Dans une communauté où le travail était une valeur de base, il est normal que l’on se moque des fainéants ou de ceux qui travaillent mal comme les hommes de Cogne qui piochent les ceps de vigne en sarclant. Dans une société d’éleveurs et d’agriculteurs, il ne faut pas s’étonner si les habitants des villes et des bourgs deviennent les cibles de moqueries parce qu’ils ne savent pas « où la vache a sa queue ». On se moque, et comment ! de la naïveté et de l’ignorance, dont les composantes sont culturelles. Par contre, les tares physiques, avec l’exception du goitre, ne sont jamais évoquées dans les moqueries ainsi que les retardements mentaux. Les valeurs morales aussi sont tenues bien en compte : on prône la générosité et l’on se moque des avares ; la sobriété et l’on se moque des ivrognes et des goinfres ; la simplicité et l’on se moque des vantards et des snobs ; l’humilité et l’on se moque des présomptueux, la sincérité et l’on se moques des hypocrites, la loyauté et l’on se moque des traîtres. Profondément religieux, les Valdôtains condamnent l’impiété, les blasphémateurs et tous ceux qui négligent les rituels de l’église catholique. Ils se moquent aussi des isolationnistes, des habitants des villages qu’on appelle ironiquement « républiques » où les gens tendent à se replier sur eux mêmes.((On reconnaît cependant une certaine originalité et un sens de la cohésion sociale à ces petites communautés « républicaines ».)) L’esprit communautaire, la coopération, la solidarité étaient des valeurs importantes en montagne où l’on ne pouvait pas vivre sans « l’autre ».

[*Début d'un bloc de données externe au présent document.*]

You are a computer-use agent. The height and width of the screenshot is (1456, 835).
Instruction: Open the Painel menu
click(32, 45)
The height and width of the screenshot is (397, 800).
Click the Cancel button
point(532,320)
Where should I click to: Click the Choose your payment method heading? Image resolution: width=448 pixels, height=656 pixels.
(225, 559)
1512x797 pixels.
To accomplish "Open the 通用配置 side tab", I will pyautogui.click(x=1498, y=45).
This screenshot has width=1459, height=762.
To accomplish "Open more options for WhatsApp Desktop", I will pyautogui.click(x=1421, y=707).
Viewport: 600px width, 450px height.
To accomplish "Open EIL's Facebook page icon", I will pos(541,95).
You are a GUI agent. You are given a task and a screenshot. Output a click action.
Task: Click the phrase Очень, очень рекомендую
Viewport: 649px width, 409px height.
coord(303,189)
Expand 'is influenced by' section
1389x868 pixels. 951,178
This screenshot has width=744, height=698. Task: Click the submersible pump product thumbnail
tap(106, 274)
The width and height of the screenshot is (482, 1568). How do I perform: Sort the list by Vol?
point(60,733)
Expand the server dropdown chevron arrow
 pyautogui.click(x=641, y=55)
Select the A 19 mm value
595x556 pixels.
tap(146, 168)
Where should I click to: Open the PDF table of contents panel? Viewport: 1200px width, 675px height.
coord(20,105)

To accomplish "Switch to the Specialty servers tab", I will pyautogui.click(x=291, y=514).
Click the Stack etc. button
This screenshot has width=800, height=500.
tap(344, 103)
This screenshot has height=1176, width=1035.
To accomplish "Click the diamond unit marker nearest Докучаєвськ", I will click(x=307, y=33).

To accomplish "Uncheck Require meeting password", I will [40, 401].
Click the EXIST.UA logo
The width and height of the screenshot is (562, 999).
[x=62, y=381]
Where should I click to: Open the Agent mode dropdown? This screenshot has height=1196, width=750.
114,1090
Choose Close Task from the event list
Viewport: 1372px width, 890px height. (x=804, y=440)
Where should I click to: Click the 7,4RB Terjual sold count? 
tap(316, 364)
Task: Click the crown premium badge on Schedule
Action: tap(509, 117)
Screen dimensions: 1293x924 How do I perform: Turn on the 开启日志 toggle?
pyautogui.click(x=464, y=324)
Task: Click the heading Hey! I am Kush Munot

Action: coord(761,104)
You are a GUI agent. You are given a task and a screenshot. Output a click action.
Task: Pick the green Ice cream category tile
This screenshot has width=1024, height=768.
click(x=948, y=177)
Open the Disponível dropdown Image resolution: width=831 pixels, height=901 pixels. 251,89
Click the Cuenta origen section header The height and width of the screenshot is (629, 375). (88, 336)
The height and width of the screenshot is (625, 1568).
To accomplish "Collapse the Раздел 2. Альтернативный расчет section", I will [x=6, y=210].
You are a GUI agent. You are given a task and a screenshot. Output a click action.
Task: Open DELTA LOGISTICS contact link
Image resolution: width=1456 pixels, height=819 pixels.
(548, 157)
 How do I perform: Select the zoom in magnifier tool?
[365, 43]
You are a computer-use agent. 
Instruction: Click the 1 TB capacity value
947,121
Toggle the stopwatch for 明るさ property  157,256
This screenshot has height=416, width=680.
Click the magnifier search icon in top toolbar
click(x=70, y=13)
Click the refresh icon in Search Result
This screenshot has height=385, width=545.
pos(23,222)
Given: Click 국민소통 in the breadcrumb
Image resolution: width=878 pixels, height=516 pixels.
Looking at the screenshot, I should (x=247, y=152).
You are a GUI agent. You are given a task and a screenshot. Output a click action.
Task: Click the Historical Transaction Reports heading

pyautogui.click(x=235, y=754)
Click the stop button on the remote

Tout cela est dans l’ordre des choses puisqu’on vise à des principes moraux largement partagés dans la société occidentale. Mais les moqueries qui s’attaquent à la pauvreté, à celle de l’alimentation en particulier, sont plus difficiles à comprendre et à expliquer.((Cette attitude, ne semble pas exclusive à la Vallée d’Aoste. Dans le Genevois, on se moquait de la pauvreté des habitants de Franclens à qui l’on reprochait, entre autres choses, de se nourrir de haricots. Les Franclioni, malgré tout, se distinguaient pour la production d’un vin bien apprécié. Dufournet Paul, in le Monde Alpin et Rhodanien N. 2-4, Centre alpin et rhodanien d’ethnologie, 1974.)) De nos jours, ce genre de moqueries serait jugé inopportun, de mauvais goût, out, comme on dirait en patois. Tout comme les moqueries sur les habitudes vestimentaires des habitants de Chamois qui portent les pantalons un empan au dessus des chevilles ou des femmes de Cogne avec leur jupe « junonique ». Quant aux moqueries adret/envers, désormais très atténuées, elles représentaient plutôt une sorte de combat singulier verbal, une joute, entre villageois armés de stéréotypes et dialectiquement doués. Les moqueries liées à la langue sont assez extraordinaires et mériteraient une analyse plus approfondie. Elles sont fréquentes et variées. On se moque de la langue employée dans certaines circonstances: les habitants de Cunéaz qui parlent piémontais le dimanche ou les émigrés de retour qui parlent systématiquement un français précieux pour l’oreille des villageois; du registre linguistique : les blasphémateurs sont honnis((Il n’y a pratiquement pas de blasphèmes en patois si pas quelques exclamations du genre Mondje-Mé (Mon Dieu). Les blasphémateurs valdôtains utilisaient plutôt le piémontais ou, plus rarement le vénitien pour leurs exploits.)) ; du relâchement : ceux qui utilisent pour les hommes la terminologie habituellement employée pour les animaux ; des différences lexicales, phonétiques ou prosodiques ; des incorrections pénétrées dans le francoprovençal par le contact avec le piémontais ou l’italien.

Cela nous confirme que la langue n’était pas perçue comme un simple moyen de communication, mais qu’elle faisait aussi partie du patrimoine culturel comme élément identitaire.